ABOUT THIS TASK:
For the entries below, return the line holding "At what coordinates" together with all lines after it, unchanged, and leave every picture out.

Data entries:
================

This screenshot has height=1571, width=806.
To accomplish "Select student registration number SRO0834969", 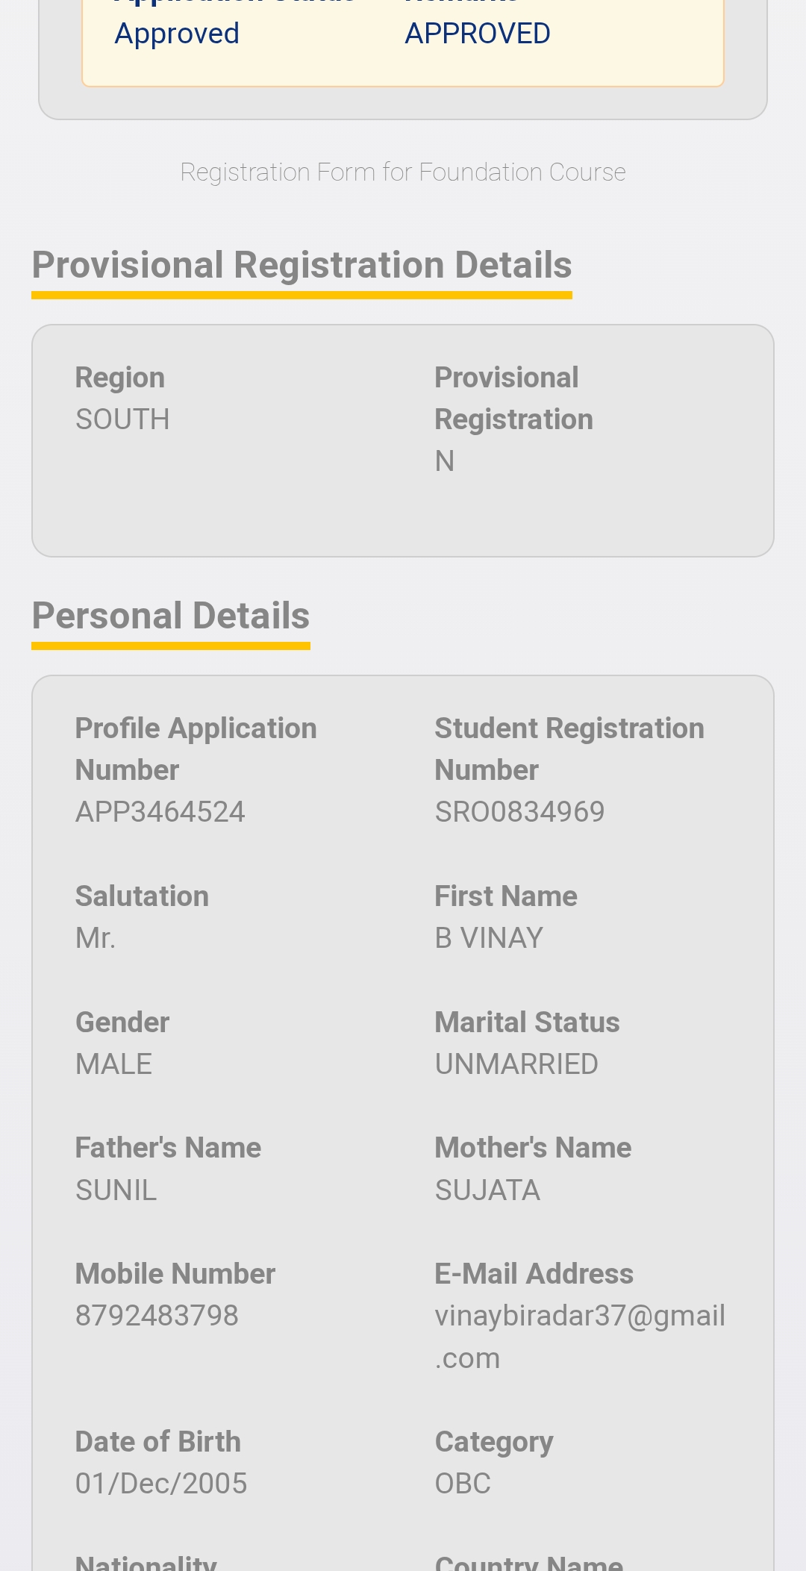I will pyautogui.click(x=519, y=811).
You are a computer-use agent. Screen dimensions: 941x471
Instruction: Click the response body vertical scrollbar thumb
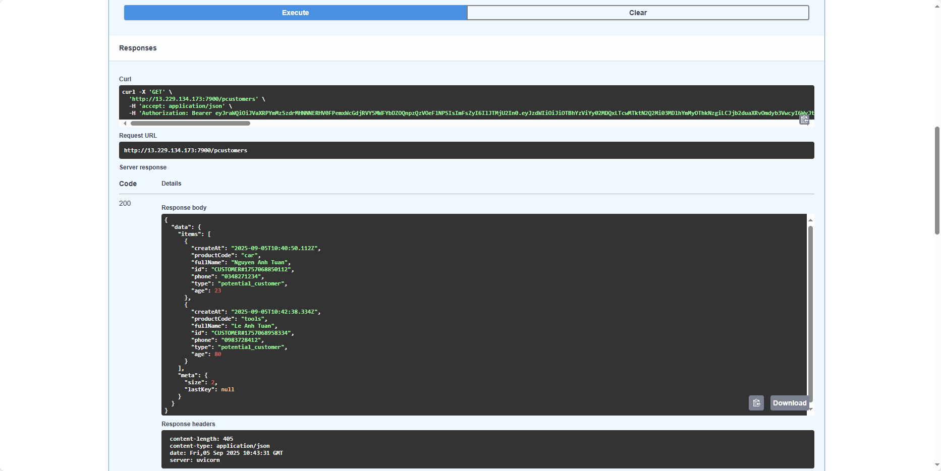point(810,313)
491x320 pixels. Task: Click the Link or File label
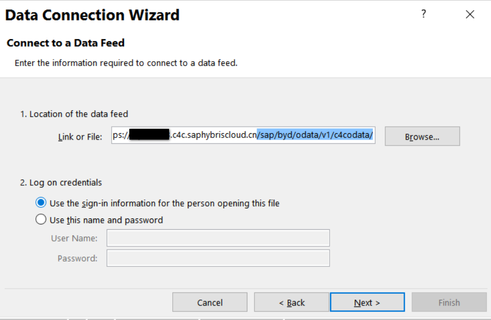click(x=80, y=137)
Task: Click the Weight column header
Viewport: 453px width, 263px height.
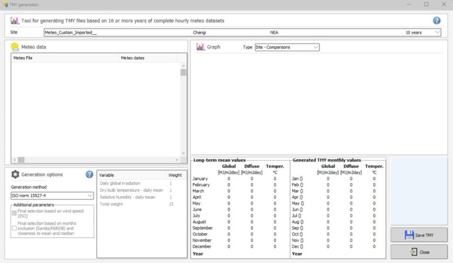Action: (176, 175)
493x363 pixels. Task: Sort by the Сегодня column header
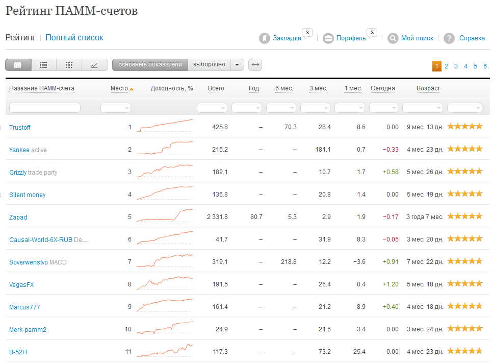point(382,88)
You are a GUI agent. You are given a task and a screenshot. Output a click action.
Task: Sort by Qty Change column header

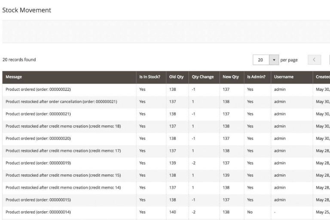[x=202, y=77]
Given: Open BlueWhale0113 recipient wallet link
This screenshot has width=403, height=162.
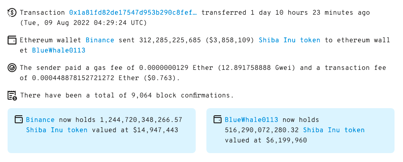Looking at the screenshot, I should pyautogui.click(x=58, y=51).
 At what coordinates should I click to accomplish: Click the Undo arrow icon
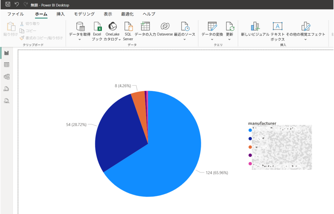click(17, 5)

================

OUTPUT BELOW:
 At what coordinates should I click to accomplish: Click the Undo arrow icon
click(17, 5)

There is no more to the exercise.